Right, so not so you think I have a bro-crush on Brian (well maybe a small one 😉 ) here are two other fine gentleman in the hobby!
And yes – only guys. I’m sorry, but I have not found anyone doing quite the reviews like they do, but I do follow some really talented female artists on Instagram and Pinterest. Still, the search goes on. Here’s an opportunity for you to help out, link to good reviewers! 🙂
Don’t be a square – get lively!
Don’t be afraid to go for shiny bright colors. These are inks and they will be OK. The dark ones have a tendency to just come out black with a subtle tone anyway. No wrong and that may be what you like, but honestly, how many shades of black do you need? Go for a coffee brown, a bright green, orange and try different ink manufacturers, because that’s the next long and big and scary step. The huge and vivid world of all these wonderful and marvelous inks that makes your writing, doodles, scribbles and illustrations come to vibrant life.

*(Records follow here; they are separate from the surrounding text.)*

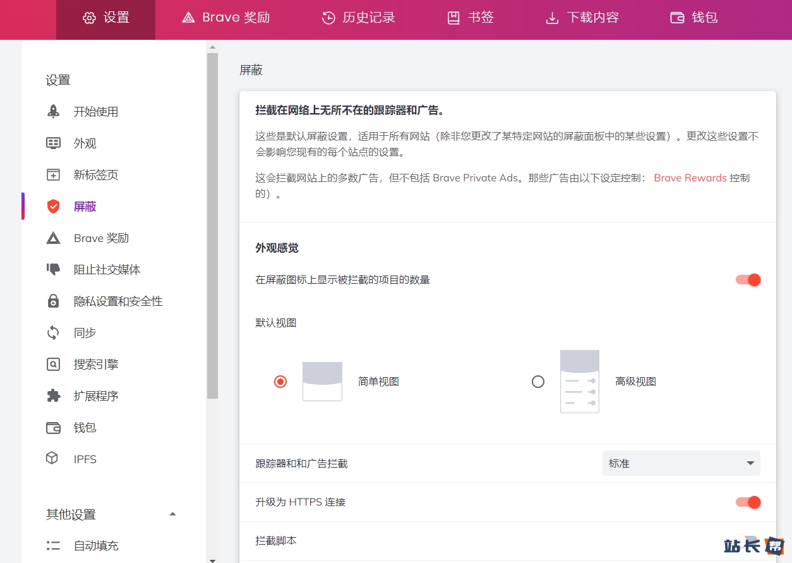Click the puzzle piece icon for 扩展程序
Viewport: 792px width, 563px height.
click(54, 396)
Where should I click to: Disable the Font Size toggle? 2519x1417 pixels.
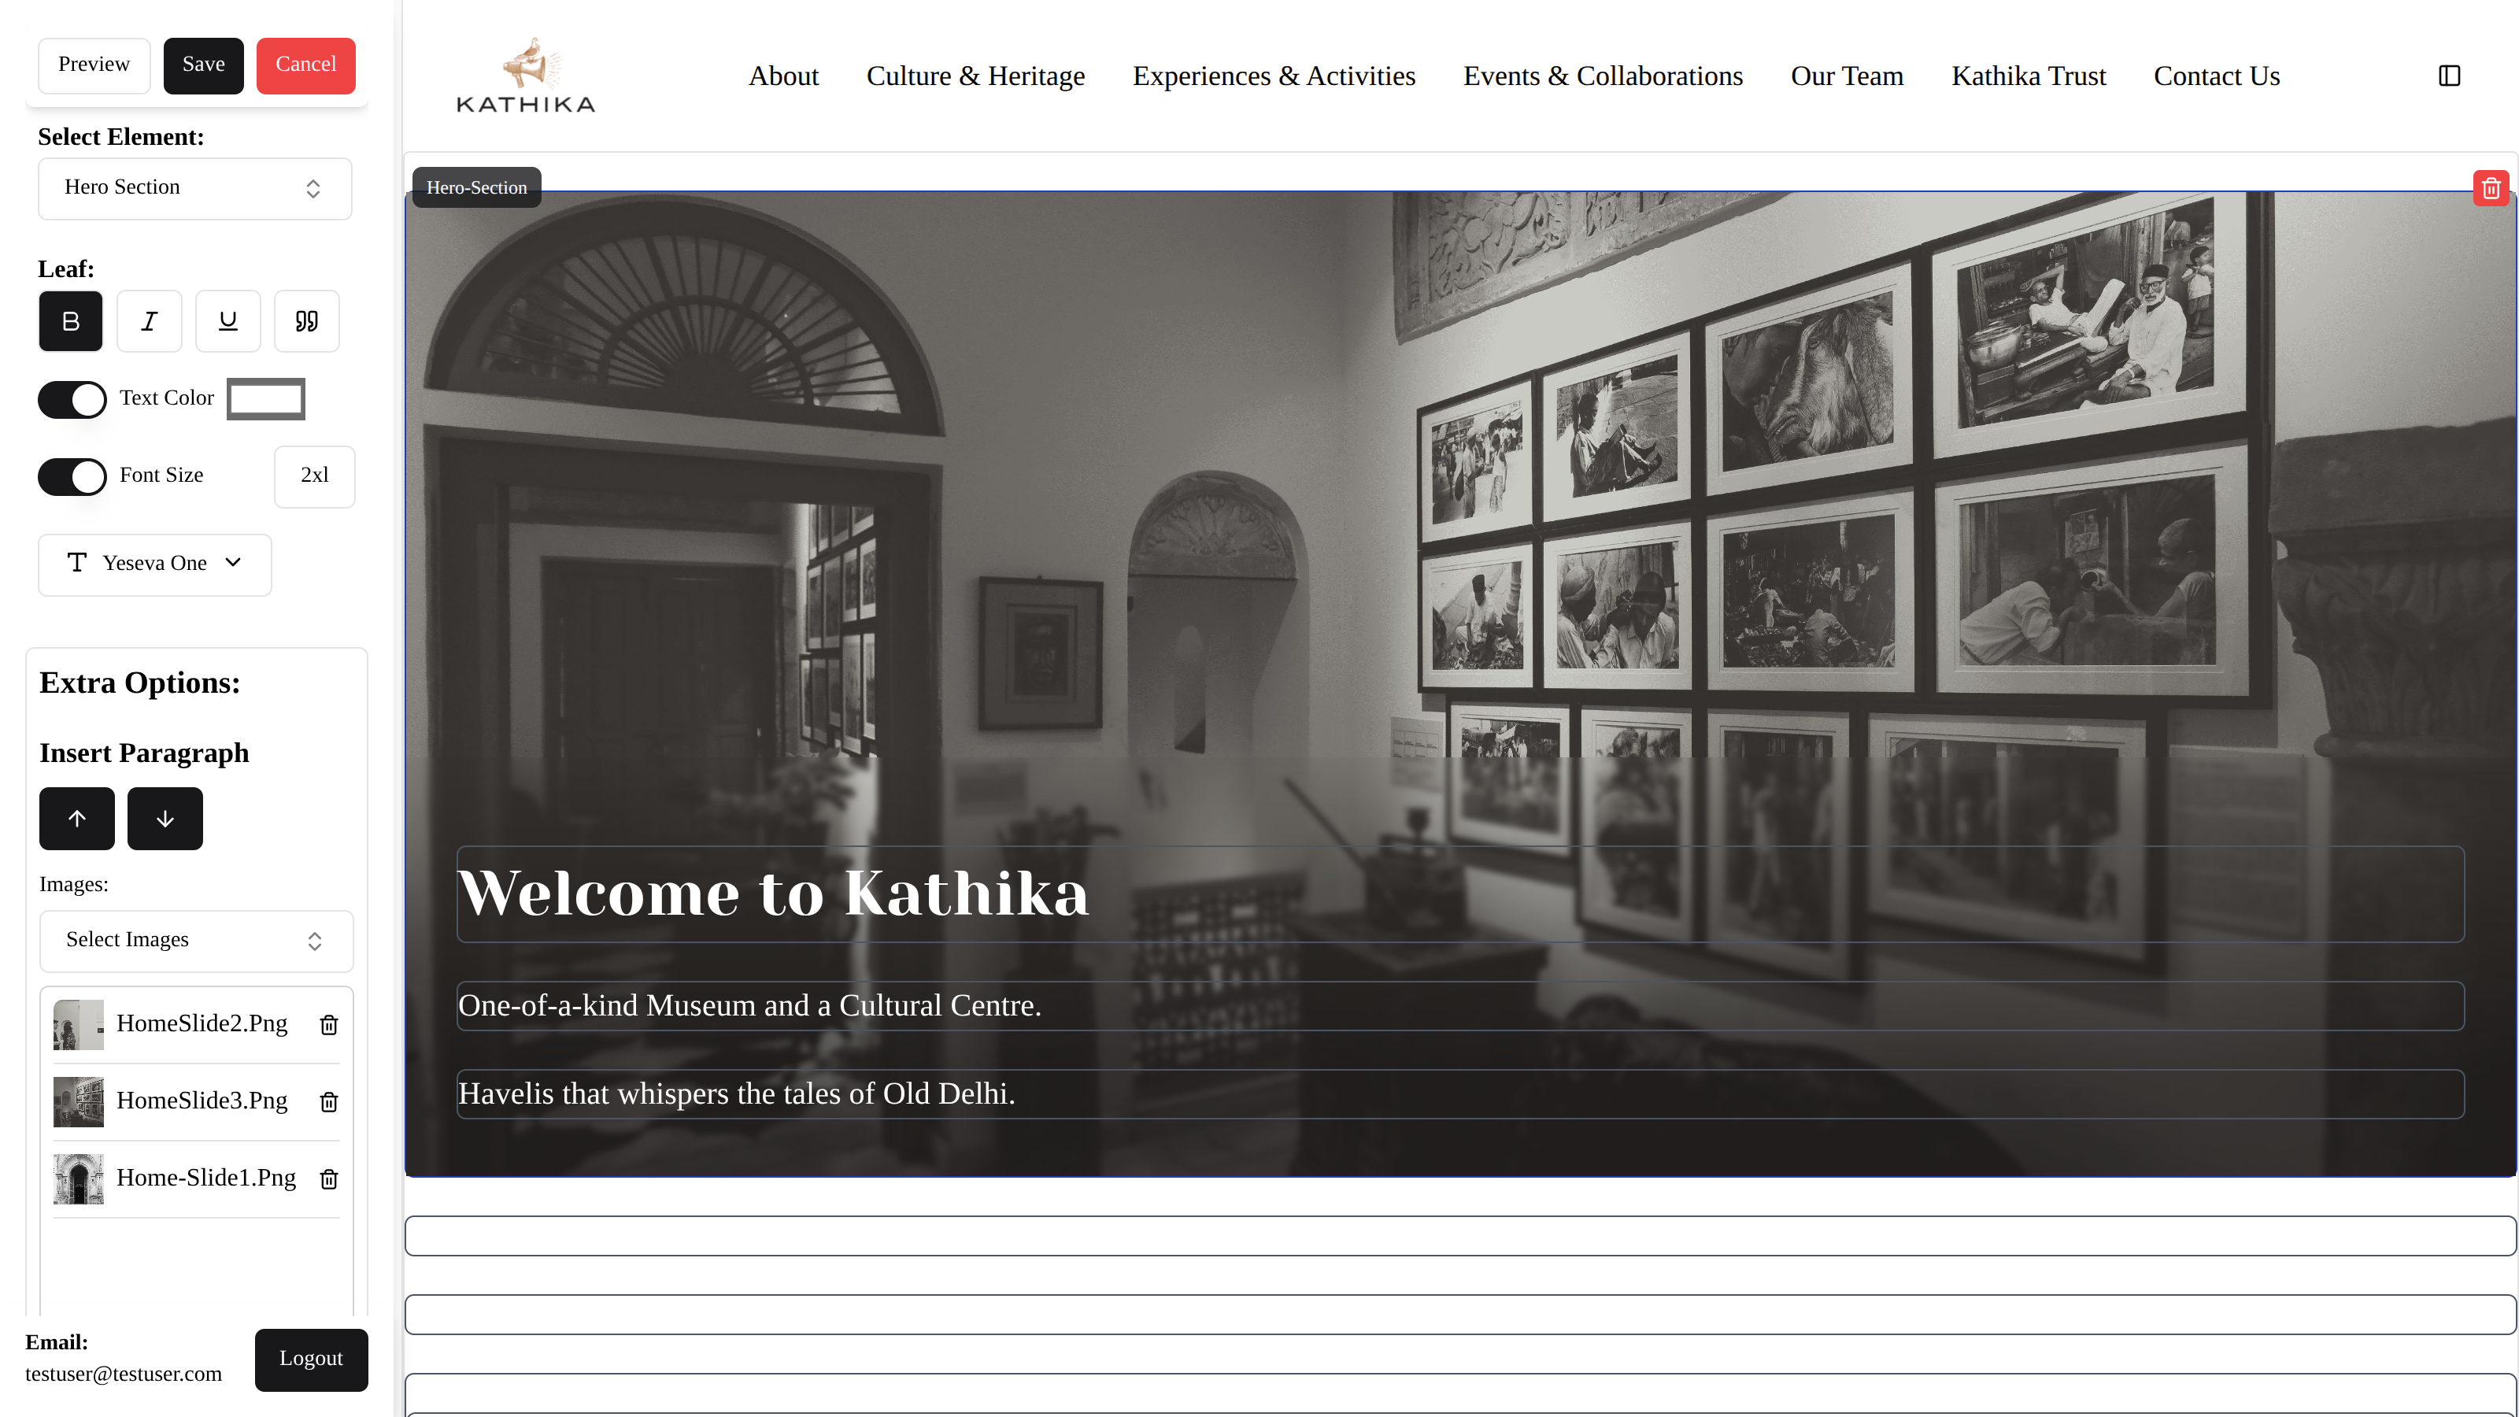tap(72, 476)
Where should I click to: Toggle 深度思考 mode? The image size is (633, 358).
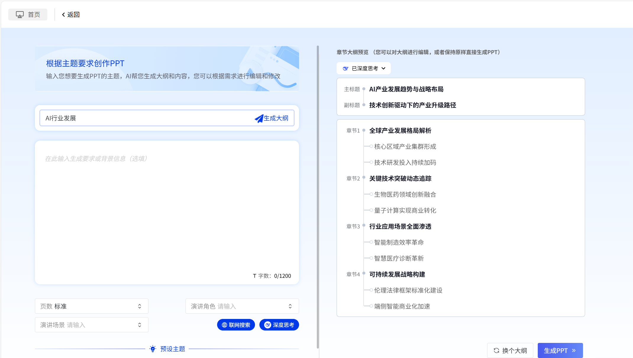point(279,325)
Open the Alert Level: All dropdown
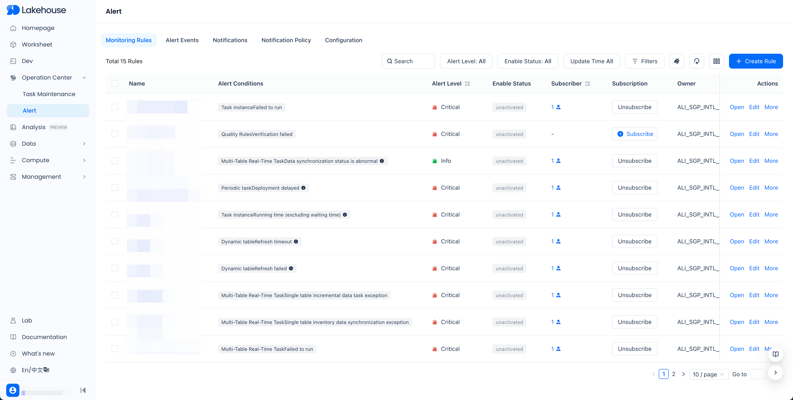 click(x=466, y=61)
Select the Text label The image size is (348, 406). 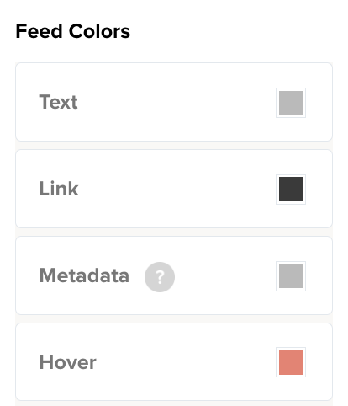point(58,102)
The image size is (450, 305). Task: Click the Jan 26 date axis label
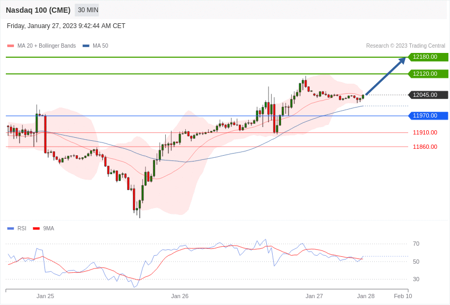tap(179, 297)
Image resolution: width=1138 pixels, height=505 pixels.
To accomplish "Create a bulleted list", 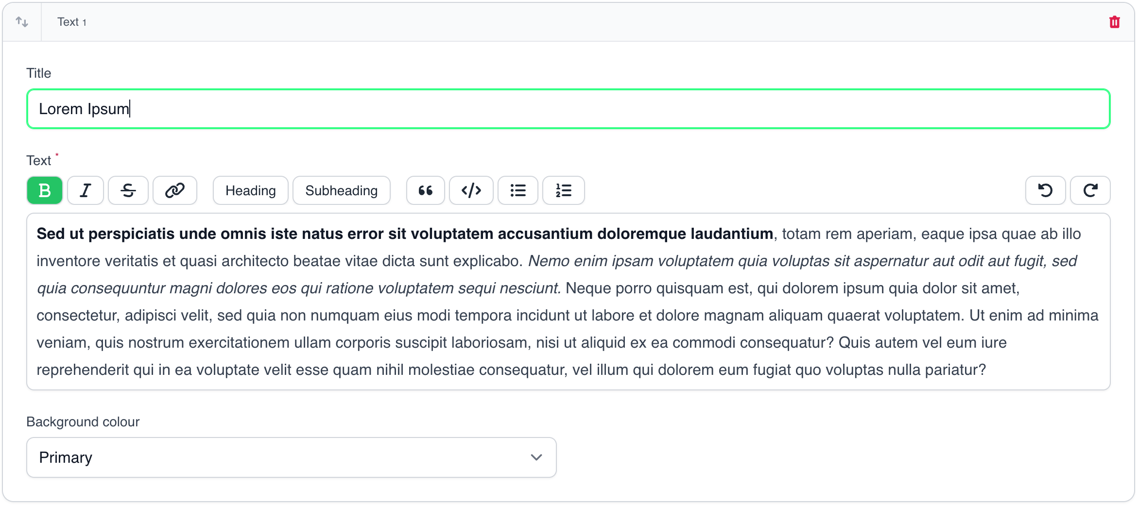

I really want to stress this, because well, some inks really will put a smile on your face as you try them out. Don’t squander that opportunity to bring a bit of craziness into your life!
Don’t worry – have fun
Finally – don’t let details drag you down. Have fun, be creative and enjoy yourself. There probably is a science and logically explanation for things, but it is as much your experience. No, it IS your experience. It is a part of you put down on the paper and graciously MAY share with others.
So again, take this last advice to heart – have fun and when you will try something new you don’t know is safe for your pen – use a cheap China pen for a dollar or two. Keep a few around – use them to experiment on – not your finest pens.